▶ **DIRECTIONS**
In the NRL text below, please state how many signatures the European Federation of Hunters collected in support of the NRL.

▶ **DOCUMENT TEXT**
┌────────
These media campaigns were accompanied by massive protest actions by European farmers’ associations at national level and, in particular, by repeated demonstrations in Brussels and Strasbourg before crucial votes, which reached an unprecedented level of intensity on 26th February 2024. Eyewitnesses described riot-like scenes with massive devastation and property damage in the centre of Brussels and numerous injured law enforcement officers (see e.g. EURACTIV 2024, NOZ 2024, SZ 2024). Among the stakeholders in the legislation, only the European Federation of Hunters had a positive attitude towards the NRL and collected around 360,000 signatures in support of the NRL across Europe, the majority of them in Germany (FACE 2023). National elections, in which anti-NRL sentiment already had an impact at the ballot box (e.g. regional elections in the Netherlands in 2023), as well as the shadow of the European elections held in June 2024, also affected the parliamentary reception of the NRL in Brussels.
In this context of an increasingly populist and often one-sided public discourse, some factions of the democratic spectrum in Parliament (primarily the EPP and the Liberals), which had previously jointly supported the Green Deal, began increasingly to distance themselves from the NRL. While the EPP had long taken a critical but generally constructive approach to the draft of the NRL, a paradigm shift occurred in the context of the party congress held in Munich in May 2023. EPP Group Chairman Manfred Weber ordered the NRL to be blocked by every means possible.
In addition to their traditional proximity to agricultural and commercial forestry interests, the EPP’s negative experience of the parliamentary deliberations on the Renewable Energy Directive RED III 2022/23 (EC 2023) are a possible explanation. The EU Commission had proposed a broad ban on power plants burning wood to produce electricity due to increasing doubts about its climate neutrality. In commercial circles, this proposal was seen as political treachery that should have been stopped at the preparatory legislative phase; it led to massive pressure from agricultural, forestry and wood energy lobby groups. But there were certainly opportunistic factors in the run-up to the 2024 European elections too, with the EPP aiming to presenting themselves as representatives of the interests of conservative voters in rural areas and, in particular, farmers and forest owners.
6 The parliamentary passage of the NRL in detail
A lengthy series of votes with an uncertain outcome took place in the European Parliament. The Agriculture and Fisheries Committees, which were asked for their opinion, had rejected the Commission’s legislative proposal. The vote in the Committee on the Environment, Public Health and Food Safety (ENVI), which was responsible for the procedure, was now crucial for the remaining parliamentary process. The EPP had previously withdrawn from negotiations with the other factions to find a compromise and announced that it would reject the bill outright and form a possible majority alliance with the votes of the right-wing conservative ECR (European Conservatives and Reformists) and the right-wing nationalist ID (Identity and Democracy) factions.
When the EPP motion to reject the proposed law in its entirety was put to the vote on 15th June 2020, the result was a tie of 44 votes for and 44 against, meaning that the proposal was rejected. Further joint amendments by the factions of the Social Democrats, Liberals, Greens and Left were then also overwhelmingly rejected. A final vote did not take place. The parliamentary proceedings were suspended and continued on 27th June 2023.
└────────
▶ **DATASET EXTRACT**
┌────────
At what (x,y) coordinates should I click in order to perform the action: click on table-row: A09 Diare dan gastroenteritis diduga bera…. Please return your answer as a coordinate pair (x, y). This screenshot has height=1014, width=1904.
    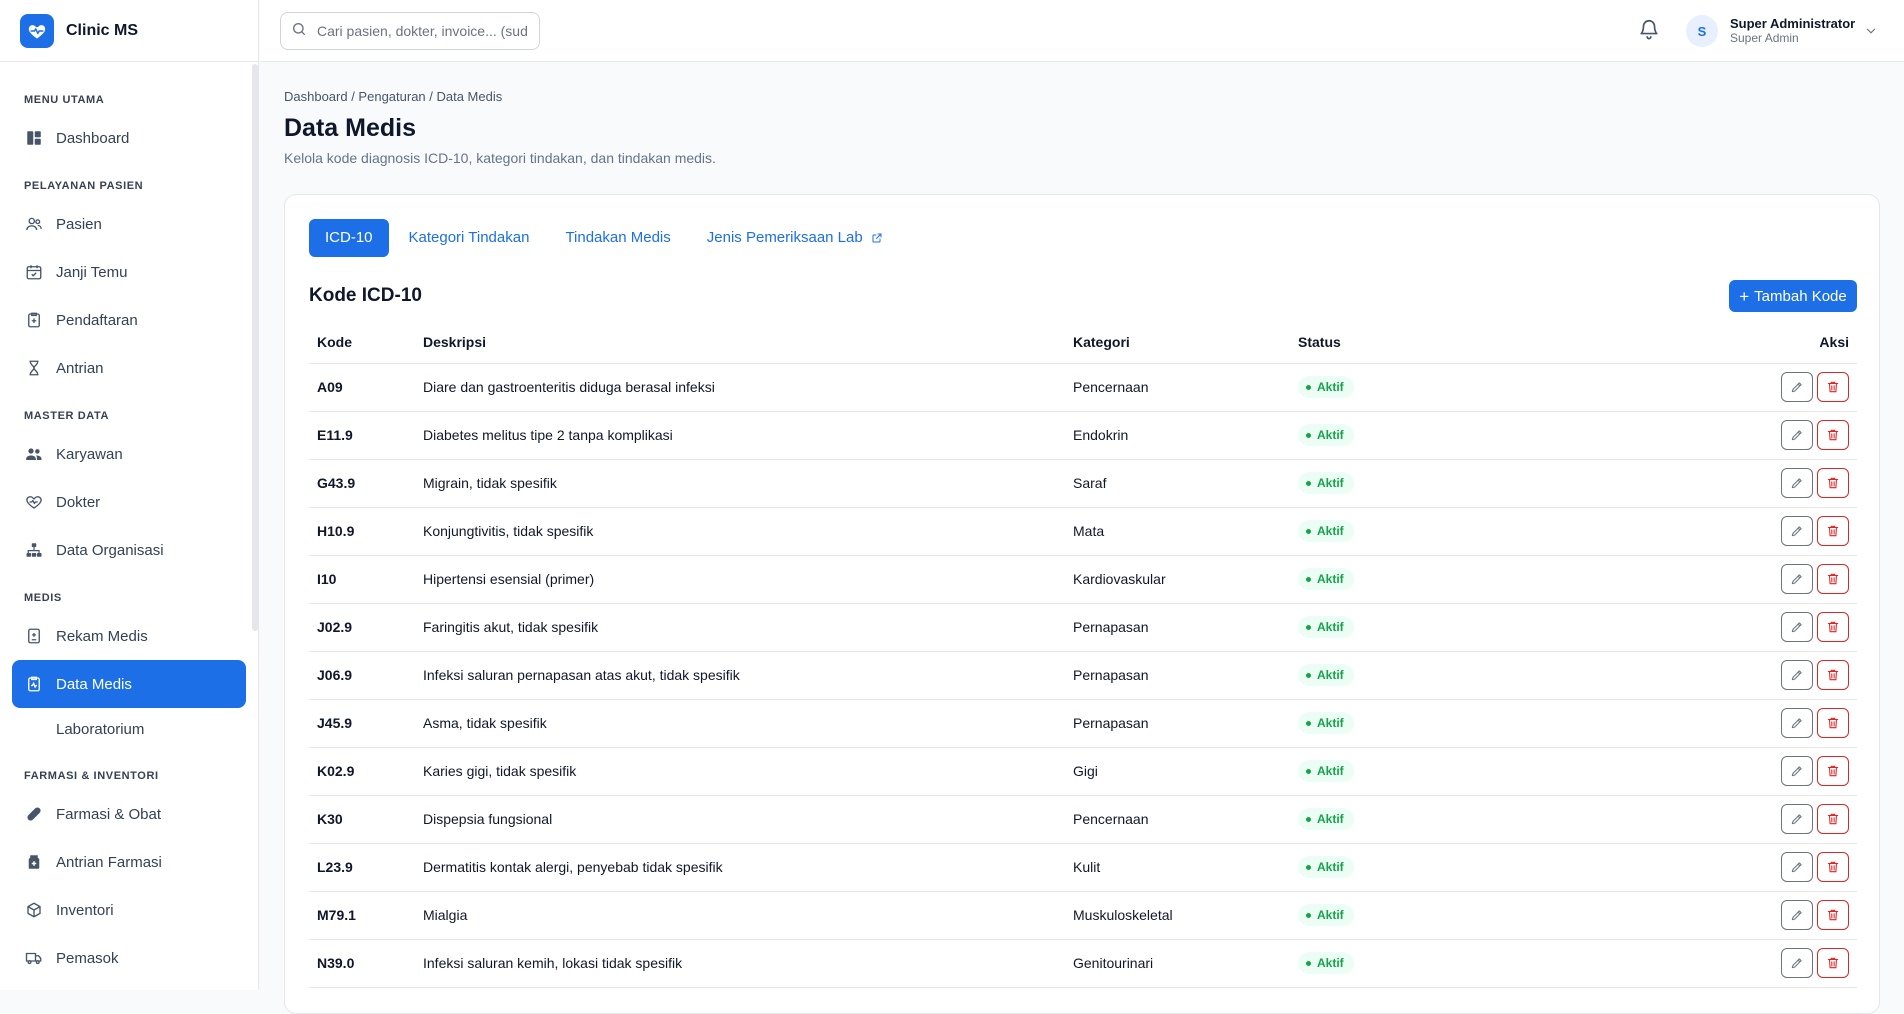
    Looking at the image, I should click on (1083, 388).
└────────
▶ **REPLY TO THE EXERCISE**
Around 360,000 signatures across Europe, most of them in Germany.